**The task**.
A verbatim reproduction of the lines below, from the line containing "The image size is (719, 374)." through the line containing "Task: Select right text alignment", both ends included, is the whole required output.

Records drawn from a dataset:
····················
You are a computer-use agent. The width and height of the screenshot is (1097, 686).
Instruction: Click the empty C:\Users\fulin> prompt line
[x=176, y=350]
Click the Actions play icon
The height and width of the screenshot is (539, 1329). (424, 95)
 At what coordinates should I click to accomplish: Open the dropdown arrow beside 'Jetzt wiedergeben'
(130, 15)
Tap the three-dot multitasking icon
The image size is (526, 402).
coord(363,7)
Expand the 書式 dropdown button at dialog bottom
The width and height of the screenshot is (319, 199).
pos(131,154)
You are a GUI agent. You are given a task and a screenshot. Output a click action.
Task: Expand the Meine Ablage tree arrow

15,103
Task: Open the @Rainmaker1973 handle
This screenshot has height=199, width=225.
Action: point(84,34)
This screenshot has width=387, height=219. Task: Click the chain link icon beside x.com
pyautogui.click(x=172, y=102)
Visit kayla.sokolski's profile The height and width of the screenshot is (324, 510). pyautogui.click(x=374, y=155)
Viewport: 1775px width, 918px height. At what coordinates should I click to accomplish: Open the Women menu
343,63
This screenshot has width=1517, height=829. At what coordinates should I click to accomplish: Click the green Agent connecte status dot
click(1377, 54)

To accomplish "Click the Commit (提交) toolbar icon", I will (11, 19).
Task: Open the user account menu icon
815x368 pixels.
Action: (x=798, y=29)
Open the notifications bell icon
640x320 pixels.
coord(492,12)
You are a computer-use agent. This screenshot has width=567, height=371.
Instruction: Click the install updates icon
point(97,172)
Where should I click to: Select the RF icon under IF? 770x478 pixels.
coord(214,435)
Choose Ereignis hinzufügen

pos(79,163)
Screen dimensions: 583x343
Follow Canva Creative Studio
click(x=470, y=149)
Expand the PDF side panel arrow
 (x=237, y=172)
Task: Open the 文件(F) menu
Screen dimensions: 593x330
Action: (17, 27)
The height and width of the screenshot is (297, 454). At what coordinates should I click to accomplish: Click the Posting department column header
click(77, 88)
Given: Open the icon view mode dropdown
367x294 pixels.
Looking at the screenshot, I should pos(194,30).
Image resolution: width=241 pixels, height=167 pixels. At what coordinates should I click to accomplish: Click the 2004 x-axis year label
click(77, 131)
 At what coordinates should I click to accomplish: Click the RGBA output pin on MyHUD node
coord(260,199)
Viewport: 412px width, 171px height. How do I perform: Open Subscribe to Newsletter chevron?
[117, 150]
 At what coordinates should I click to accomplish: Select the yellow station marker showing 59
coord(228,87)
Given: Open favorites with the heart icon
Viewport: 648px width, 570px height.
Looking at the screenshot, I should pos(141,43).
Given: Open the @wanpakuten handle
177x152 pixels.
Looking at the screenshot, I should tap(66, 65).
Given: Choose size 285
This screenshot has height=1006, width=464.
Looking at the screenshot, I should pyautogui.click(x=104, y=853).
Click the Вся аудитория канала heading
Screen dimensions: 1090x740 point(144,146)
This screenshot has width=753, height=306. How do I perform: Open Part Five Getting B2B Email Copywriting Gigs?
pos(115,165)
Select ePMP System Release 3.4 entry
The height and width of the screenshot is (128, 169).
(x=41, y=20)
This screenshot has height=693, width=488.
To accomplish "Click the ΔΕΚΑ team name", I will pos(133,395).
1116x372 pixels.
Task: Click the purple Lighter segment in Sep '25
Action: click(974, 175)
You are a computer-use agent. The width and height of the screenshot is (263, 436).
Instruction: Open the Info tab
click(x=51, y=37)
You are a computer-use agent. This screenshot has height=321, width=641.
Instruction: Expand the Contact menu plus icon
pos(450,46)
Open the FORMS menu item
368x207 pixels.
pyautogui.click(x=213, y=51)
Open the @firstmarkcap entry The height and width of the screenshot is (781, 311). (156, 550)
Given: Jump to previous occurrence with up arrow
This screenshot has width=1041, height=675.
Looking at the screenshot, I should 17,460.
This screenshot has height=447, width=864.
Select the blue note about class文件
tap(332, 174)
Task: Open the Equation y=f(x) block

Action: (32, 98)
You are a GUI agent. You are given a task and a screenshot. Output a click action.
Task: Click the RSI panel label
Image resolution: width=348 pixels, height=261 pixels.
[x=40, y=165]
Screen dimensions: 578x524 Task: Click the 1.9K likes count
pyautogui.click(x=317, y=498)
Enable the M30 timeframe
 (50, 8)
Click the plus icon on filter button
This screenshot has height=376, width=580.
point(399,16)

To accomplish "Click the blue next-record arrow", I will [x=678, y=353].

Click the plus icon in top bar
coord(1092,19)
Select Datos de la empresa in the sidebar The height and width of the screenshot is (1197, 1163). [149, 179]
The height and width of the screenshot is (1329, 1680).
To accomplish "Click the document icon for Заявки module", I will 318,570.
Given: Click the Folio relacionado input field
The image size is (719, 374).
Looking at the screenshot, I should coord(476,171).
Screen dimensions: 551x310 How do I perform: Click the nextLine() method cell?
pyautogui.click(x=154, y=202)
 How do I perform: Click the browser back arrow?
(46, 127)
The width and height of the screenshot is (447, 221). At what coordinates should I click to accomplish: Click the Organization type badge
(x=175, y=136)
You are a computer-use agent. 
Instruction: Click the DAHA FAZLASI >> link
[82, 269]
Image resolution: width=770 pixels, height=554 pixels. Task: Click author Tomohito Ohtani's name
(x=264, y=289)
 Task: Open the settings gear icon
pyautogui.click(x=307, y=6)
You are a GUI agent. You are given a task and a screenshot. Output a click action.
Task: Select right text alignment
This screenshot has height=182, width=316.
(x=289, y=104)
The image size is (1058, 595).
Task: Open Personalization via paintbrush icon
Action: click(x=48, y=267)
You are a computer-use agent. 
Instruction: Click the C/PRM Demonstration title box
····················
**Task answer**.
The image size is (719, 374).
Looking at the screenshot, I should coord(476,171).
Screen dimensions: 551x310 How do I perform: Click the nextLine() method cell?
pyautogui.click(x=154, y=202)
 How do I perform: Click the browser back arrow?
(46, 127)
The width and height of the screenshot is (447, 221). At what coordinates should I click to accomplish: Click the Organization type badge
(x=175, y=136)
You are a computer-use agent. 
Instruction: Click the DAHA FAZLASI >> link
[82, 269]
Image resolution: width=770 pixels, height=554 pixels. Task: Click author Tomohito Ohtani's name
(x=264, y=289)
 Task: Open the settings gear icon
pyautogui.click(x=307, y=6)
You are a GUI agent. You are given a task and a screenshot. Output a click action.
Task: Select right text alignment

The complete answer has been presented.